É claro que eu não me considerava o Grinch. Porém, preso dentro do meu próprio quarto naqueles dias, fiquei pensando se eu não era. Afinal, faltavam menos de duas semanas para o Natal e eu não tinha montado nada em casa. Nem um Papai Noel para contar história. Nem uma daquelas árvores pequenininhas. Nem uma luzinha brilhante. Nada mesmo.

Minha mãe seguia trabalhando muito e eu continuava com a fuça enfiada dentro dos meus livros e dos meus vídeos. Era justificável que nem sequer tivéssemos pensado em montar algo de Natal naquela casa, mas, ao mesmo tempo, parecia um pouco errado. Especialmente quando morávamos em frente a uma pessoa com um espírito natalino tão vivo, mesmo em tempos tão horrorosos. Perto dela, talvez eu fosse mesmo o Grinch.
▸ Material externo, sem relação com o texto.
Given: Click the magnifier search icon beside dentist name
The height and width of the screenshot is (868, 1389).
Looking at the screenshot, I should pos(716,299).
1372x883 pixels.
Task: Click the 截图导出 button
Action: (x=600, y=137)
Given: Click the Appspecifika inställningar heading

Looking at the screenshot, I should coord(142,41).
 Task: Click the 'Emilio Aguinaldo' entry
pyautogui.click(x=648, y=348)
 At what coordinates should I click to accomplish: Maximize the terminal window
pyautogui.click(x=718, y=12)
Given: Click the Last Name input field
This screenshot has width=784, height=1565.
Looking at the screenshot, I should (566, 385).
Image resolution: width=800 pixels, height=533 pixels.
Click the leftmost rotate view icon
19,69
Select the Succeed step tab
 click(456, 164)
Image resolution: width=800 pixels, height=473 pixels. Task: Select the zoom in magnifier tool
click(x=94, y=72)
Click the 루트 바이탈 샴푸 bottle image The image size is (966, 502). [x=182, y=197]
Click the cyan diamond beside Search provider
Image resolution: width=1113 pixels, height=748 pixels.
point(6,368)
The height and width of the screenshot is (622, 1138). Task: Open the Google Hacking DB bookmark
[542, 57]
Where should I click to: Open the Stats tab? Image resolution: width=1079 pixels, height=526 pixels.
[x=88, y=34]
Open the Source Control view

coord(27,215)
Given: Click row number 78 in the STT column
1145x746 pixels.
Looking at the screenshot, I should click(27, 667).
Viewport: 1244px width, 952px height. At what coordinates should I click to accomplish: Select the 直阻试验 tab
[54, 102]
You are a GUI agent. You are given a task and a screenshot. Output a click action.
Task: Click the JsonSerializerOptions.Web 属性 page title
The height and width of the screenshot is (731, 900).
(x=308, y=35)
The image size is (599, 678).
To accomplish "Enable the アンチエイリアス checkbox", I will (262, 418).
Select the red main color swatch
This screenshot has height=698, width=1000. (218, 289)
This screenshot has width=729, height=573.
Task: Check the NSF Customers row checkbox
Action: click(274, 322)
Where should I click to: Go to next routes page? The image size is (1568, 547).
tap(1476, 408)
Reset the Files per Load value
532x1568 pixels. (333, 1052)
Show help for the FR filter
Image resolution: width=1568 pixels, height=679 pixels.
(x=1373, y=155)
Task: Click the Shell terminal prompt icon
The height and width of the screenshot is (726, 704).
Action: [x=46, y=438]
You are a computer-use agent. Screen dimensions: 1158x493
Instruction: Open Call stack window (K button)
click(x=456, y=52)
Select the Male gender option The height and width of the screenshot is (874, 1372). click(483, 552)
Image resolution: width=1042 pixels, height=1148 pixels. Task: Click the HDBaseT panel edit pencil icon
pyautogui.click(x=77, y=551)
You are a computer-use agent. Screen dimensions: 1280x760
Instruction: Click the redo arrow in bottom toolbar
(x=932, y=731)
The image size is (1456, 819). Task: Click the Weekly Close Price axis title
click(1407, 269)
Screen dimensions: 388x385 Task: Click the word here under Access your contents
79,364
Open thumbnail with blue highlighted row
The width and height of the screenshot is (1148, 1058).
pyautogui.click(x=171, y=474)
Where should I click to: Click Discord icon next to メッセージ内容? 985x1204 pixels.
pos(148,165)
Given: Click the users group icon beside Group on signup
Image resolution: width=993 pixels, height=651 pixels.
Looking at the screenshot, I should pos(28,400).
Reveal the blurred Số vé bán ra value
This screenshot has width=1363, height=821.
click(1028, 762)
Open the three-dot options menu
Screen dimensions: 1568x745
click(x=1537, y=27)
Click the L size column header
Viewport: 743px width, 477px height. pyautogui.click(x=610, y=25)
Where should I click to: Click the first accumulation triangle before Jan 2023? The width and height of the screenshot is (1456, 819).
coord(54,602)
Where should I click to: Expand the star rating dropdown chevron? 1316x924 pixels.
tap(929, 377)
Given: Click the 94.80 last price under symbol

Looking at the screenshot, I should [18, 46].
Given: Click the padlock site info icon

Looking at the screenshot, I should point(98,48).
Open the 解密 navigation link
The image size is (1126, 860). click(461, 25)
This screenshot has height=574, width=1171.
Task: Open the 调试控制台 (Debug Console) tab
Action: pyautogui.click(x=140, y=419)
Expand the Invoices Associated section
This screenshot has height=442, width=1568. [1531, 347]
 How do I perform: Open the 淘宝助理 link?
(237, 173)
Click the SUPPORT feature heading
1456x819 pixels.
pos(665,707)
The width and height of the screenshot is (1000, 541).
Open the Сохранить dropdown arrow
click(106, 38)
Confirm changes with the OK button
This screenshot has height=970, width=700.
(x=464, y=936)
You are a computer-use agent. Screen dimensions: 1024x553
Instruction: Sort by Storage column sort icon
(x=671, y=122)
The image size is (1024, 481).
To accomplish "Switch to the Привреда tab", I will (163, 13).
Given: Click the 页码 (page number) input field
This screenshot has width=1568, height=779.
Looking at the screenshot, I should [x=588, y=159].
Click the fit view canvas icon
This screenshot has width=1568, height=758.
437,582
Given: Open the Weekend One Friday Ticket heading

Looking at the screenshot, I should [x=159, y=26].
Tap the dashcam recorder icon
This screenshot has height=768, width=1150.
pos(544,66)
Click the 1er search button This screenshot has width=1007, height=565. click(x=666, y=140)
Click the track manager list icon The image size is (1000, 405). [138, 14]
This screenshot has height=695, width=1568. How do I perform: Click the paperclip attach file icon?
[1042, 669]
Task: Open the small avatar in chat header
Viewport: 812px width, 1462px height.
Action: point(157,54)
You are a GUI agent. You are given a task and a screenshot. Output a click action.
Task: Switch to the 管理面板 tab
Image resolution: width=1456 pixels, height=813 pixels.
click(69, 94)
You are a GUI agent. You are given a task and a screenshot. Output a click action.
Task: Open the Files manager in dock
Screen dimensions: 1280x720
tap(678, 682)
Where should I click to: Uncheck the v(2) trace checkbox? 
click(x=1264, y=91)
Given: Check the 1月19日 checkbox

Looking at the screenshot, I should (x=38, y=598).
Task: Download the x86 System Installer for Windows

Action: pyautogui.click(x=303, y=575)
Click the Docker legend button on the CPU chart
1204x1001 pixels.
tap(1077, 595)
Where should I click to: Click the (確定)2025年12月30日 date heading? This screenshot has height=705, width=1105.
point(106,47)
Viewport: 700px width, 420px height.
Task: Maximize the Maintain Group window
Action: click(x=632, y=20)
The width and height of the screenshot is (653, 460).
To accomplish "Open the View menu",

Quando as luzes acenderam naquela noite, senti um pouco de culpa no meu coração. Ainda por conta do grito, sim, mas também porque parecia que eu estava ignorando uma parte significativa daquela época do ano ao não dignar nem um pouco dos meus pensamentos e de minha força de vontade as decorações de Natal. Estranhava um pouco minha mãe não ter tentado esboçar uma arrumação, mas a coitada vivia atrás do laptop, com o celular no ouvido e falando "escuta aqui, você está com uma percepção errada do caso" para cima e para baixo.

Talvez tudo aquilo tivesse acontecido por um motivo. E talvez o motivo fosse que eu agisse como o preposto de Papai Noel naquela casa, já que minha mãe nem tinha tempo para pensar nisso. Com um plano minimamente traçado na minha cabeça, esperei ela aparecer no meu quarto. Ela sempre enfiava a cabeça para dentro entre sete e meia e oito da noite, quando conseguia desligar o computador do trabalho, e perguntava se íamos jantar juntos. Não foi diferente naquela noite.

— Na verdade, mãe — eu disse, girando na cadeira de rodinha da mesa de trabalho para encará-la. — Estava pensando em arrumarmos as coisas de Natal hoje, o que você acha?

— Ah! Meu Deus — ela disse, soando surpresa. — Sabe que eu me lembrei disso outro dia, mas aí o Marcos me ligou e eu acabei me esquecendo de falar com você para fazermos isso...

— Faltam menos de duas semanas e não tem nada montado — comentei, compartilhando a percepção de estranheza que tive quando me dei conta disso. — Parece errado, não parece?

— Com certeza! — Minha mãe respondeu, parecendo animada com a sugestão. — Vou pegar as caixas no armário!

— A gente pode jantar uma coisa simples hoje, para não dar muito trabalho — disse, levantando da cadeira para segui-la para o corredor. — De repente um miojo?

— Que miojo o que, Murilo! — Minha mãe riu só de considerar a possibilidade. — Nessa casa não se come miojo!!!

Não dava para dizer que eu não tinha tentado. Nós dois tiramos as caixas do armário, levamos até a sala e entramos em um mundo de bibelôs, bolinhas com glitter e pisca-piscas que não piscavam mais. Todavia, estávamos mesmo é mergulhando em um mundo de lembranças de natais passados, de momentos felizes e de expectativa de anos melhores. Um pouco mesmo do que a gente precisava na reta final daquele ano maluco. A casa talvez não ficasse tão decorada quanto a da nossa vizinha, mas nos esforçaríamos para que ela ficasse suficientemente decorada para nos dar um pouquinho de esperanças no futuro. Estávamos precisando muito.